C.H. : Oui, je donne souvent l’exemple de la rééducation. Je dis aux parents « votre enfant a eu la cheville cassée, on a enlevé le plâtre, maintenant il faut rééduquer la cheville et ça fait mal. Ou bien vous ne faites pas ça et il sera estropié toute la vie, ou bien vous le faites en lui expliquant, en lui faisant savoir que vous le plaignez d’avoir un peu mal et il va marcher. Alors, vous choisissez…

Un appel aux professionnels

C.M. : Les pédiatres sont-ils assez conscients de ça ?

C.H. : J’espère qu’ils le sont. Il y a surtout eu une dérive démagogique des psys, pour ne choquer personne. Faites comme vous le sentez et ça ira… Eh bien, non, ça ne marche pas comme ça. Il faut dire les choses.

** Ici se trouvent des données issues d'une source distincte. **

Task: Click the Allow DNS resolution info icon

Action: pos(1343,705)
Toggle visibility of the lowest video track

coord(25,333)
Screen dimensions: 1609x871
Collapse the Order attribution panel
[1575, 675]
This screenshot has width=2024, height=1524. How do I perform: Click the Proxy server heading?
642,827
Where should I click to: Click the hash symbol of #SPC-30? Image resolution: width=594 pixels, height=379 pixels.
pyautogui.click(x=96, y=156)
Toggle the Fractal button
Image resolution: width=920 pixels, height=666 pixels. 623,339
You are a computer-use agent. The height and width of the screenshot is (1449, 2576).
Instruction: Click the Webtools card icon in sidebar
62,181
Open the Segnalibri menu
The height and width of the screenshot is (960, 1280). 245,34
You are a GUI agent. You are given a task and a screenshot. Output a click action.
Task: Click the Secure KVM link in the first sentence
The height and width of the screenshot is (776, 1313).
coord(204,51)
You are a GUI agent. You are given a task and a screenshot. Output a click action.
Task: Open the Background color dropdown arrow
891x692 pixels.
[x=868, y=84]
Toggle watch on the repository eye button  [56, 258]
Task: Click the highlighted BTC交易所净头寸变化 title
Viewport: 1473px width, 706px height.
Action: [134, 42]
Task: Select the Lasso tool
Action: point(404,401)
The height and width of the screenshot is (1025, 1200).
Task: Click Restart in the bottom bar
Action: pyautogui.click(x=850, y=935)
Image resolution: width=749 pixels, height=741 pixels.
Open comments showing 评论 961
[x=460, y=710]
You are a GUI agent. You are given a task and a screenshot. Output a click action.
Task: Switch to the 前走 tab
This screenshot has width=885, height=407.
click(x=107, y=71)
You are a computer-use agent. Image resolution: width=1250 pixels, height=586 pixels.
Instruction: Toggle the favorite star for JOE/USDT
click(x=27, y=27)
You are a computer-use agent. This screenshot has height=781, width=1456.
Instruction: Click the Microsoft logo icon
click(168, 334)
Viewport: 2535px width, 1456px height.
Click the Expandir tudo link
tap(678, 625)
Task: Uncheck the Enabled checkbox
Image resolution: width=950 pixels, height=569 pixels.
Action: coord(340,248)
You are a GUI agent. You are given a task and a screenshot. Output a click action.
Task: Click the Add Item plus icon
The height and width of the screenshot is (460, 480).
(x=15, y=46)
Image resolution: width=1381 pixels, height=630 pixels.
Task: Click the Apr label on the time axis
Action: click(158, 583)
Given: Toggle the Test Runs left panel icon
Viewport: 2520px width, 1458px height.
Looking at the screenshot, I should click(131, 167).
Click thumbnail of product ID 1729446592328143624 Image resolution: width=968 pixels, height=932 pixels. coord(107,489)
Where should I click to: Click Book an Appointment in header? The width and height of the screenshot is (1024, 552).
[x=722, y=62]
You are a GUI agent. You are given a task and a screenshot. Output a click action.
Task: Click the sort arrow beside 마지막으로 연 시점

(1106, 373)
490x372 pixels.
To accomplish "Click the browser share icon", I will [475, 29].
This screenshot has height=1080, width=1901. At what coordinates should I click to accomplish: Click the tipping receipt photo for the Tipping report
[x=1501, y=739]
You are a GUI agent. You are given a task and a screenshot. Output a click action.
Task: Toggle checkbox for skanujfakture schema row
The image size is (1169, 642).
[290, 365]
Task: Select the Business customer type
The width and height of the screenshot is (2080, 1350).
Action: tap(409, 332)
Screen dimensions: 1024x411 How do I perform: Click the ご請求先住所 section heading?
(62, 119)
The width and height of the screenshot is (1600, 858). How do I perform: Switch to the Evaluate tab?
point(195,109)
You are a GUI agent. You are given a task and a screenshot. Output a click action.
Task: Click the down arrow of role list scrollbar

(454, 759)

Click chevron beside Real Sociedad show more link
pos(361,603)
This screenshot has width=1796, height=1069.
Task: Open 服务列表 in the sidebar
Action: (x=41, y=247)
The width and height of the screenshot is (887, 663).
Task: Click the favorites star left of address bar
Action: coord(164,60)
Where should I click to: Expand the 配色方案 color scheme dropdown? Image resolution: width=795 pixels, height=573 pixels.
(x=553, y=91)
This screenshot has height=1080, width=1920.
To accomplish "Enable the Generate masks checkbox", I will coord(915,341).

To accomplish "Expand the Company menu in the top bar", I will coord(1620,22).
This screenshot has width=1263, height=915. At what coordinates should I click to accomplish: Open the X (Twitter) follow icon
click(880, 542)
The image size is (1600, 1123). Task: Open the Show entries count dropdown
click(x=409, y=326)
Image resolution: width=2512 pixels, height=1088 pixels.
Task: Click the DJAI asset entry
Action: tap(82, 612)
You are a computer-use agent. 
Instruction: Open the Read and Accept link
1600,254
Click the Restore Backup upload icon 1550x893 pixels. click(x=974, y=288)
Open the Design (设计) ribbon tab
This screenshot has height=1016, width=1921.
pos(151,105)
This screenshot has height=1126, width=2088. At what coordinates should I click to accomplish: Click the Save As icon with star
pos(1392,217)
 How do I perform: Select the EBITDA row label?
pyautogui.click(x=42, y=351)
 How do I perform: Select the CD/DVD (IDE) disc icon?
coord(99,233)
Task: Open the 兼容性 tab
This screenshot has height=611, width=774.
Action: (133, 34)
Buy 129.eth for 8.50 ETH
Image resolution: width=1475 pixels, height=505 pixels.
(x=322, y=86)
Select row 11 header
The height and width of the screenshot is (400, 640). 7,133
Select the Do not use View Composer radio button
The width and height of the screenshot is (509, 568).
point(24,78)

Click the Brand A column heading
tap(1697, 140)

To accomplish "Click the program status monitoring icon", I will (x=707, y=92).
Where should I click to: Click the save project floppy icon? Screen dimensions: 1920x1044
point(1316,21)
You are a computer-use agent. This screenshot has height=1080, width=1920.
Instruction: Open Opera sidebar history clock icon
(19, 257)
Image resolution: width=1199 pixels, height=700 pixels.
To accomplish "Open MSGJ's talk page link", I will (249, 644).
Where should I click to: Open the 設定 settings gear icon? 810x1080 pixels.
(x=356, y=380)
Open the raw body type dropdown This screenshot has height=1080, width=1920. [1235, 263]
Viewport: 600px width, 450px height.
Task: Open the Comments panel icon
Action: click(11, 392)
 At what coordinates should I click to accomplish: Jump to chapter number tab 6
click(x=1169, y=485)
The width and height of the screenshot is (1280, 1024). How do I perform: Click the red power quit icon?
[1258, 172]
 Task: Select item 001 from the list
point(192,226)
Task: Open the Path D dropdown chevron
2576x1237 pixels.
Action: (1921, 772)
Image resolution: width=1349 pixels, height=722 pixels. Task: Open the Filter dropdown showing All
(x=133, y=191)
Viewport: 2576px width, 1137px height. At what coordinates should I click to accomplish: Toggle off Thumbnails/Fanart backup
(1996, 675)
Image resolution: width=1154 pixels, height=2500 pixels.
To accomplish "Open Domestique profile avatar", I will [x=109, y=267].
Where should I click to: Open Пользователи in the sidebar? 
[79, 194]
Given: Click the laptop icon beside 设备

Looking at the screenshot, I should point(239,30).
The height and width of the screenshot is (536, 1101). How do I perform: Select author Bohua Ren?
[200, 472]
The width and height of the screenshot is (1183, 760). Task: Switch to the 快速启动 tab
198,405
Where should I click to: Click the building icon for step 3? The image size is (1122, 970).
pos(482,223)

Devant un enfant qui présente des difficultés, on doit passer en revue le quotidien. La vérité est là, pas dans les grands discours. Comment l’enfant mange-t-il, comment dort-il – la porte ouverte, la porte fermée -, se lève-t-il tout seul, s’habille-t-il tout seul, va-t-il se coucher de bon cœur, obéit-il quand on lui demande quelque chose…

 A partir de là, on a un tableau assez précis du rapport de l’enfant au monde. On explique alors aux parents et à l’enfant que tel ou tel comportement l’empêche de grandir. « Tes parents ont aussi besoin d’une vie sans toi, à partir de 8 heures et demie. Plus tard, ce sera pareil pour toi. Il n’y a pas de monstres. Tu fermes la porte et c’est comme ça ». En général, entre une et trois séances, c’est réglé. Il y a aussi un point sur lequel je voulais insister.

 La grande mode chez les pédo-psys, c’est de recevoir les enfants tout seuls comme s’ils étaient adultes. Or, s’ils ne parlent pas avec les parents, ils ne savent pas comment vit l’enfant et ne peuvent pas leur être utiles. J’ai vu des enfants qui au bout de trois ans de thérapie ne savaient toujours pas lire ! C’est hallucinant !

Tous à la même enseigne

C.M. : N’y-a-t-il pas tout de même des enfants plus difficiles à éduquer que d’autres ?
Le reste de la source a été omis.